PROBLEM DESCRIPTION >> From the line below that contains "This screenshot has height=1354, width=896." to the line that contains "Click the first", repeat every line exactly, both ends included, and nothing else.

SUPPLIED INFORMATION >>
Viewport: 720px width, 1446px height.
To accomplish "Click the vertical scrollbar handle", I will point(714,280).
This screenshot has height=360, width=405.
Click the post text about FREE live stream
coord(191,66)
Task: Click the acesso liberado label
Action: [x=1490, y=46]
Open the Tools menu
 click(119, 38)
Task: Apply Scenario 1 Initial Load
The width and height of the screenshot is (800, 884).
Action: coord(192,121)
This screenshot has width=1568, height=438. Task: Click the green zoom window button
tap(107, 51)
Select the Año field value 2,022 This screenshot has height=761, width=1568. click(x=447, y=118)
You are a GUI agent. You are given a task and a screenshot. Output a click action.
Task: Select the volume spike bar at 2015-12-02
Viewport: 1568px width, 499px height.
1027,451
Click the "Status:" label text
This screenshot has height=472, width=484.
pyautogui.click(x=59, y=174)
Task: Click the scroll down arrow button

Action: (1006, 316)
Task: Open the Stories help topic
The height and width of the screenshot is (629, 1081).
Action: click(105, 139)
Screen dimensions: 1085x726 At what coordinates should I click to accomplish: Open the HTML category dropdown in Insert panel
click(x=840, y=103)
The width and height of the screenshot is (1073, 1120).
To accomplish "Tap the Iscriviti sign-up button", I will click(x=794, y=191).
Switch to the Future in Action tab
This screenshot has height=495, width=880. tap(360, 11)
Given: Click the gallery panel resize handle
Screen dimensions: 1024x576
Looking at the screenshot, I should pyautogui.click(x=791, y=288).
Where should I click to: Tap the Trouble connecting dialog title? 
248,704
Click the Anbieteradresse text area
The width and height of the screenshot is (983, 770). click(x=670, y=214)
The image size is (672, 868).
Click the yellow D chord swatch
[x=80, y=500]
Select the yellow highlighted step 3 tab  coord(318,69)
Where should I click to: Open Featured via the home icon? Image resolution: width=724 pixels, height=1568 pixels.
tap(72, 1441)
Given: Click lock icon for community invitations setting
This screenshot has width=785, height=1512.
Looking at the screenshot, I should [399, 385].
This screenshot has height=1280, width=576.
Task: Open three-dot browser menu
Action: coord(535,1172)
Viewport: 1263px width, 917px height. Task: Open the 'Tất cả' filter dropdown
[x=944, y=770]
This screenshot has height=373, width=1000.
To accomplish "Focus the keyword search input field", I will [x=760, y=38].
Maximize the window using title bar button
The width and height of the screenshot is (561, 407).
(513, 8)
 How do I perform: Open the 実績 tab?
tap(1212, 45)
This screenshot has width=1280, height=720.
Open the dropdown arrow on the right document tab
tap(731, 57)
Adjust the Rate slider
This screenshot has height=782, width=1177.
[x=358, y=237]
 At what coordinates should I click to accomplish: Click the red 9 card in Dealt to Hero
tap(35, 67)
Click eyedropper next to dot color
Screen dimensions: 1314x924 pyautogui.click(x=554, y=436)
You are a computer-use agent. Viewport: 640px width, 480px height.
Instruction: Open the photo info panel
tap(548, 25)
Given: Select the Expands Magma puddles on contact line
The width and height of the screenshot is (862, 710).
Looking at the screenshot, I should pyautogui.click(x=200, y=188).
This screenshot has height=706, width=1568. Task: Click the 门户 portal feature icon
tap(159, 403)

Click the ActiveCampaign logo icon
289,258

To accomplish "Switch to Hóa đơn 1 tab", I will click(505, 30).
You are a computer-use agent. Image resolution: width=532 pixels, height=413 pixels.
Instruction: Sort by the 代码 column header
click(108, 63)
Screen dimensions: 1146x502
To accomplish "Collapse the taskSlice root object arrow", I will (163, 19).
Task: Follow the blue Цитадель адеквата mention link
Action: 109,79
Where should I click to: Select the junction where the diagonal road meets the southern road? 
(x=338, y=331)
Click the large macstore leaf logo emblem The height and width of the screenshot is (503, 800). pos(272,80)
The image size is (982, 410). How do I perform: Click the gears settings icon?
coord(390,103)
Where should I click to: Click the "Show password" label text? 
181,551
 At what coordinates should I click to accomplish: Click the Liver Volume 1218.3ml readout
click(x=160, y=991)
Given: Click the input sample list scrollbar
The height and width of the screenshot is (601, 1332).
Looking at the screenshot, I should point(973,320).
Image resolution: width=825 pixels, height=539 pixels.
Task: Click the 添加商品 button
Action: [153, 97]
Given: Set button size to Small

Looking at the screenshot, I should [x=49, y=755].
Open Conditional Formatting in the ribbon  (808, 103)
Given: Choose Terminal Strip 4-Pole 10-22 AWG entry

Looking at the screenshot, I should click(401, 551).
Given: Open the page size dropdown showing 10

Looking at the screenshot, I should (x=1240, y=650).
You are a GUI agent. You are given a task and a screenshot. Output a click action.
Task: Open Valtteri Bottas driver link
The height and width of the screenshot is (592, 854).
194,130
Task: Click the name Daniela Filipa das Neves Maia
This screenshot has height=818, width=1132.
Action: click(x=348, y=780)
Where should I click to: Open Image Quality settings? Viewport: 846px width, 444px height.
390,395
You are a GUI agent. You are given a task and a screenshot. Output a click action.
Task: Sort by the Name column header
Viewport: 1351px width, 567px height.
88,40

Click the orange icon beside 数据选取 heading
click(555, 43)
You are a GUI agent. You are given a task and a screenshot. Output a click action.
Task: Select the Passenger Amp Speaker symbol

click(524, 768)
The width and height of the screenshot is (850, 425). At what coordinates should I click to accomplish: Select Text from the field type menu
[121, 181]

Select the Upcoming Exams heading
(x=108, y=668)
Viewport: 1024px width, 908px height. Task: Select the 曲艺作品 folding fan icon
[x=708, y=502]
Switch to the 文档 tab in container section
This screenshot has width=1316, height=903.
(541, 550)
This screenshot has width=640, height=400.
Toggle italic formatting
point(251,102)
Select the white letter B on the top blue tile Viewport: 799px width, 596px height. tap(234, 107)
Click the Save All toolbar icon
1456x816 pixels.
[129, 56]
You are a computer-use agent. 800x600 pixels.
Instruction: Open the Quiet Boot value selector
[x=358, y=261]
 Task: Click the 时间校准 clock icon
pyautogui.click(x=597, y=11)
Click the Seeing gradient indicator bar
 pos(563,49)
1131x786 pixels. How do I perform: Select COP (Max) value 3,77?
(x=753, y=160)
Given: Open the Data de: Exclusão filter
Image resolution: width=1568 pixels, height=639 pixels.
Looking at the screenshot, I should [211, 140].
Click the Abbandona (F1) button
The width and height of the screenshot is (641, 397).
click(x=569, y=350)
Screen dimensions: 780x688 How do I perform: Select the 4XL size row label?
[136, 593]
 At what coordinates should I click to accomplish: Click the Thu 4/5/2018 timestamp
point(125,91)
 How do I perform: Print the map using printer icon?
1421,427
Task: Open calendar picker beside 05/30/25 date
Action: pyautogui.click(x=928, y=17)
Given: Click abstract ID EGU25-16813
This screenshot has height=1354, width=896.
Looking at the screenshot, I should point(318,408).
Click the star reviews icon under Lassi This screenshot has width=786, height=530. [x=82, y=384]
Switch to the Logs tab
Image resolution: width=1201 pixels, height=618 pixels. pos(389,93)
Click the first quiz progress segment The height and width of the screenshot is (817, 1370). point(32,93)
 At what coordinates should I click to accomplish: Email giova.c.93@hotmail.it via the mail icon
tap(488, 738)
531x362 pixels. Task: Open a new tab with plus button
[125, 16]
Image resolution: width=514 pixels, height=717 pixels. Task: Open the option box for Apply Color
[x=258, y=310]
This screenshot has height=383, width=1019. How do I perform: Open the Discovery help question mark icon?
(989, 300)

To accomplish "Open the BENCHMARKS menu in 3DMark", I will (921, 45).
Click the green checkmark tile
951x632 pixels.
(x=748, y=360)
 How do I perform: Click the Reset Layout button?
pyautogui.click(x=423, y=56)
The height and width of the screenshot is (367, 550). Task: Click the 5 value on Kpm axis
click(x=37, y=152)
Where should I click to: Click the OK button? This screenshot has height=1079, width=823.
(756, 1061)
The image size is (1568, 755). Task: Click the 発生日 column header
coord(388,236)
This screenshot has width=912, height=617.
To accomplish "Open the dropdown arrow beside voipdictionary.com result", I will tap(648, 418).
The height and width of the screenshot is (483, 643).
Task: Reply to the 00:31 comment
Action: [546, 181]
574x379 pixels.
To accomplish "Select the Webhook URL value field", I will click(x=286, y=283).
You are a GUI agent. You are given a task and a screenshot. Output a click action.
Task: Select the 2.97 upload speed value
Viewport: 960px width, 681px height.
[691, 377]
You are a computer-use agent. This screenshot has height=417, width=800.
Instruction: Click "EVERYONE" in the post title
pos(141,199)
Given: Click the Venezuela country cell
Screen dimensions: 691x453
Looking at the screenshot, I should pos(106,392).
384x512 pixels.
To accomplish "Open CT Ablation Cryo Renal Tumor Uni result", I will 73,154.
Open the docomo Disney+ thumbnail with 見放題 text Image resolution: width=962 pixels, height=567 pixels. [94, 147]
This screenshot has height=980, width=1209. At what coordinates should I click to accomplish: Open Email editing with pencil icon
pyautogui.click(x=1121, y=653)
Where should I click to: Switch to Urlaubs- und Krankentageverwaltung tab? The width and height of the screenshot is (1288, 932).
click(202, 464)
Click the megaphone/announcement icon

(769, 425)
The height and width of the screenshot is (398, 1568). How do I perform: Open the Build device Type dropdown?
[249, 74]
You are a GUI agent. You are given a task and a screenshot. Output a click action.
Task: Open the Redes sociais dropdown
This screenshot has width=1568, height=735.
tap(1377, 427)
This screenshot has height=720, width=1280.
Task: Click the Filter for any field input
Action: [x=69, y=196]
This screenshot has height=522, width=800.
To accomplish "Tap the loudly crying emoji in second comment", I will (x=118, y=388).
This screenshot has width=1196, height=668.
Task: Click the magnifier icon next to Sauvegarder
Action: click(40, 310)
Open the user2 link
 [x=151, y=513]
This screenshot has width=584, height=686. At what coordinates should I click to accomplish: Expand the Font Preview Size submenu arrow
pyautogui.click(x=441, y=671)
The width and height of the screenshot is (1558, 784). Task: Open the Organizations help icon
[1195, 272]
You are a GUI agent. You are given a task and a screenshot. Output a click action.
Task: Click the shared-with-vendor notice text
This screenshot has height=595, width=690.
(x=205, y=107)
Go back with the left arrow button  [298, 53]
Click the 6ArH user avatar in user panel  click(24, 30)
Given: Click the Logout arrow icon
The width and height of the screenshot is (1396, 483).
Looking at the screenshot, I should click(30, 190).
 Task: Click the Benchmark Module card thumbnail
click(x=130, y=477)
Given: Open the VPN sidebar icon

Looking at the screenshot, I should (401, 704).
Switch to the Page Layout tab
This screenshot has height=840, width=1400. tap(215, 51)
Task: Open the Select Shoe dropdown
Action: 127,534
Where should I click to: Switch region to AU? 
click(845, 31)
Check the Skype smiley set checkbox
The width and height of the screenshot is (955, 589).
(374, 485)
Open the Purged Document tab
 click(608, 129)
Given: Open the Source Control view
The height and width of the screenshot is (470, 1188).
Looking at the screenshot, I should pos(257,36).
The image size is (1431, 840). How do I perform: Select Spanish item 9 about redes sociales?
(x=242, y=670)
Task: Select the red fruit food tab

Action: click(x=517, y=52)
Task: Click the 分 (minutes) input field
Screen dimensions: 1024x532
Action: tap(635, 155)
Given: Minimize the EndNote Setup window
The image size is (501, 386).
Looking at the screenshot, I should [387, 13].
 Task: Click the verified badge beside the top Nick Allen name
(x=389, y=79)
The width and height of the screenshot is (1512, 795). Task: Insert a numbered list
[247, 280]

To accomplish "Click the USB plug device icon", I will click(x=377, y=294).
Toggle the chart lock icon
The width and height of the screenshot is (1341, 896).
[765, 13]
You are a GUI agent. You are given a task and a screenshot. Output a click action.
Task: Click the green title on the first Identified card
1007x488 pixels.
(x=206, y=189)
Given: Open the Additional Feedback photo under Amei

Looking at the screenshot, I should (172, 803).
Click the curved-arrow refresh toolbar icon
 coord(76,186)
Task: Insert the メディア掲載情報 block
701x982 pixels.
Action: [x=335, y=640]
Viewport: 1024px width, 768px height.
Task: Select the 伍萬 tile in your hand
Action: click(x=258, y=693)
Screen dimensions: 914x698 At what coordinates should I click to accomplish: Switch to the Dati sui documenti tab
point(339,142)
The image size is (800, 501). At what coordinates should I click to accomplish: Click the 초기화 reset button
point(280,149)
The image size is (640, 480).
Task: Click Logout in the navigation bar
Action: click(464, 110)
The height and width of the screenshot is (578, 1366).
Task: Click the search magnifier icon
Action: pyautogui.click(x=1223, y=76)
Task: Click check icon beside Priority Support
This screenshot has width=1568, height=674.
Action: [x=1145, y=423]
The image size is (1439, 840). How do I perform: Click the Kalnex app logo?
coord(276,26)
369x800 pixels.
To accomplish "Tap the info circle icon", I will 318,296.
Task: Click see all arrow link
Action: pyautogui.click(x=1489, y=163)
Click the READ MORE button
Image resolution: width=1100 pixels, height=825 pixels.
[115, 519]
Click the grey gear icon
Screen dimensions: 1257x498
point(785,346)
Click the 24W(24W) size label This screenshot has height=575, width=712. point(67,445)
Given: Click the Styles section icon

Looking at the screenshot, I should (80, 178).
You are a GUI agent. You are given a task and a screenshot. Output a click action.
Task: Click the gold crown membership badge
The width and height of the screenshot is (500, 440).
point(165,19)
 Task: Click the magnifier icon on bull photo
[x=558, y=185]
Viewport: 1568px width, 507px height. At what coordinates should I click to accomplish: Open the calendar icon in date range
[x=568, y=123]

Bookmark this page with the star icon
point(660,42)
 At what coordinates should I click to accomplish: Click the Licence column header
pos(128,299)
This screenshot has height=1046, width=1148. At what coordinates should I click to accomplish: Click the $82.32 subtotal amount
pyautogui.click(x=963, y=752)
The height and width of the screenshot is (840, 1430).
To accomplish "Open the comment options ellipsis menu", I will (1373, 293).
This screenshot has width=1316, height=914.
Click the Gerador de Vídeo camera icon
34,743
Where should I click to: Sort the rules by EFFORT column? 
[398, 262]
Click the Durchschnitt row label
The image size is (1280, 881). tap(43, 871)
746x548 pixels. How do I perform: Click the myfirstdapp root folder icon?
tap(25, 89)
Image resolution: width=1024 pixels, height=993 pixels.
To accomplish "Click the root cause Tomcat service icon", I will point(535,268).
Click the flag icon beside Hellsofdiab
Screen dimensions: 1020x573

COMPLETED EXERCISE >>
This screenshot has height=1354, width=896.
Looking at the screenshot, I should point(318,408).
Click the star reviews icon under Lassi This screenshot has width=786, height=530. [x=82, y=384]
Switch to the Logs tab
Image resolution: width=1201 pixels, height=618 pixels. pos(389,93)
Click the first quiz progress segment The height and width of the screenshot is (817, 1370). point(32,93)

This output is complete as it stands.